Back home, & back to the reality of running a busy farm: we simply had to get the rest of the sheep drenched & jabbed this evening, despite the grim, dark drizzle which had settled over the valley. Thankfully we got through the rest of the flock pretty quickly (lucky for us that old MacDougal’s such a docile, friendly ram as we don’t have a proper holding ‘race’ – & he’s a big lad if he struggles) – though with their flighty Shetland blood, some of the ewes were far worse – especially old ‘Headcase’, a feisty black ewe who’s the fizziest of the bunch & not afraid of giving an insolent human the odd WALLOP! with her hard little head if she thinks we deserve it (& today’s treatments were no exception).
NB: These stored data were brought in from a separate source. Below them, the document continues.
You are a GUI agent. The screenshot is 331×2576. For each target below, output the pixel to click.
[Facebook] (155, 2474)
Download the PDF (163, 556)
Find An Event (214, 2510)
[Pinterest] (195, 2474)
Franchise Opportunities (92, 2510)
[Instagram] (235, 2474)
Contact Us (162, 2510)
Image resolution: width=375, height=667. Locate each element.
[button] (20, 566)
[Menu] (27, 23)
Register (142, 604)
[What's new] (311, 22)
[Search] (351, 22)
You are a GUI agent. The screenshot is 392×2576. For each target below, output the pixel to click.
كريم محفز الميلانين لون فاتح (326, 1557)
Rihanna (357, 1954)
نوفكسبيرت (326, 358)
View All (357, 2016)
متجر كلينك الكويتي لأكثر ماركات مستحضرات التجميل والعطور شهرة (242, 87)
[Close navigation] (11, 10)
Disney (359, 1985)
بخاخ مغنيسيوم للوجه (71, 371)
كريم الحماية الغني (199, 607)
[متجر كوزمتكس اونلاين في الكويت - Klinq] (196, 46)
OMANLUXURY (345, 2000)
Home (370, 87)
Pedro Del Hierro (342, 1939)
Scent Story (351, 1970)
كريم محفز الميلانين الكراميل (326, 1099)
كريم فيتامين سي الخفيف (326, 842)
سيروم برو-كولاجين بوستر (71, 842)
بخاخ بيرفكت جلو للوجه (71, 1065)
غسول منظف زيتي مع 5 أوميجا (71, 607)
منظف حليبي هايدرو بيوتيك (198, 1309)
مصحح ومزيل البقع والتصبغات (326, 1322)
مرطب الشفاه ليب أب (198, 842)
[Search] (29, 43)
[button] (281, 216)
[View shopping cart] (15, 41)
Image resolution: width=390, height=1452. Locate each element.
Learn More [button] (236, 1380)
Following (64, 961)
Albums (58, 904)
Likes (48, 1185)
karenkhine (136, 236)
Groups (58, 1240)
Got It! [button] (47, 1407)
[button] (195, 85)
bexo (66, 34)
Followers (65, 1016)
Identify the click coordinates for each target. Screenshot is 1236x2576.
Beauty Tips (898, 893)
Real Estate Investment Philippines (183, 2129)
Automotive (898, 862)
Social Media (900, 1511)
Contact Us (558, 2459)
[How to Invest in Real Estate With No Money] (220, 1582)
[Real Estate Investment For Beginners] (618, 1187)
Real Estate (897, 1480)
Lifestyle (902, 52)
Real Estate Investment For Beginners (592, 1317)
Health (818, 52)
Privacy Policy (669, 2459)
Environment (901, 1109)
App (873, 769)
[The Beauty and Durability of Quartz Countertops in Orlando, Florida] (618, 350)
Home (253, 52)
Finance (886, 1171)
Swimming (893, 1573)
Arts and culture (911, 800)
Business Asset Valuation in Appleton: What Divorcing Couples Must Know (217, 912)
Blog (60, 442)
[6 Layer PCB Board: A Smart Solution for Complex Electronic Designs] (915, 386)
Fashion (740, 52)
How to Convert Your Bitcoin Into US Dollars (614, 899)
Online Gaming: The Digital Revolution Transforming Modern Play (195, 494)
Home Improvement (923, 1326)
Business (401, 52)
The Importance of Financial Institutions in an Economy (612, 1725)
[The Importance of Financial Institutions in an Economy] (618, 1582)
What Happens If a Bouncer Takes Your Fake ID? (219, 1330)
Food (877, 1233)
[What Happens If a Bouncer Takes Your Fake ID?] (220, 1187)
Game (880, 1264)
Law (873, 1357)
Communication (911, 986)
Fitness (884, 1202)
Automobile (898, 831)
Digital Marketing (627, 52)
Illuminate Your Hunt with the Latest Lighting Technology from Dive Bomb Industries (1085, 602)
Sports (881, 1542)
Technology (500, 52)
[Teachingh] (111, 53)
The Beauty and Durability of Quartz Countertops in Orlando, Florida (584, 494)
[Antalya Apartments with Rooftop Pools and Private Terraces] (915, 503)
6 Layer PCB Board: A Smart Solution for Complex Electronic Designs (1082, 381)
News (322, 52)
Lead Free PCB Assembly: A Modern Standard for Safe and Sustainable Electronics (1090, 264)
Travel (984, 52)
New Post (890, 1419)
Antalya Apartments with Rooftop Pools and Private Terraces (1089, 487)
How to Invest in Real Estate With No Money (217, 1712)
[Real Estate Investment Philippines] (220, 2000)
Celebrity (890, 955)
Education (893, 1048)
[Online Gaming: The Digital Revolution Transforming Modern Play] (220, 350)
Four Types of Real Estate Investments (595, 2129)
Relieved to have succesfully got the job done at last, we left the flock huddled (literally) sheepishly at the back of the barn, clearly dreading the next onslaught (it’s foot trimming next but I don’t know who dreads it more – them or us; as it’s back-breaking work).
Then, it was back in for a hearty stew for supper, before curling up with a good cheese book & dreaming of the day when I’ll actually be able to get out there & sell the blessed stuff.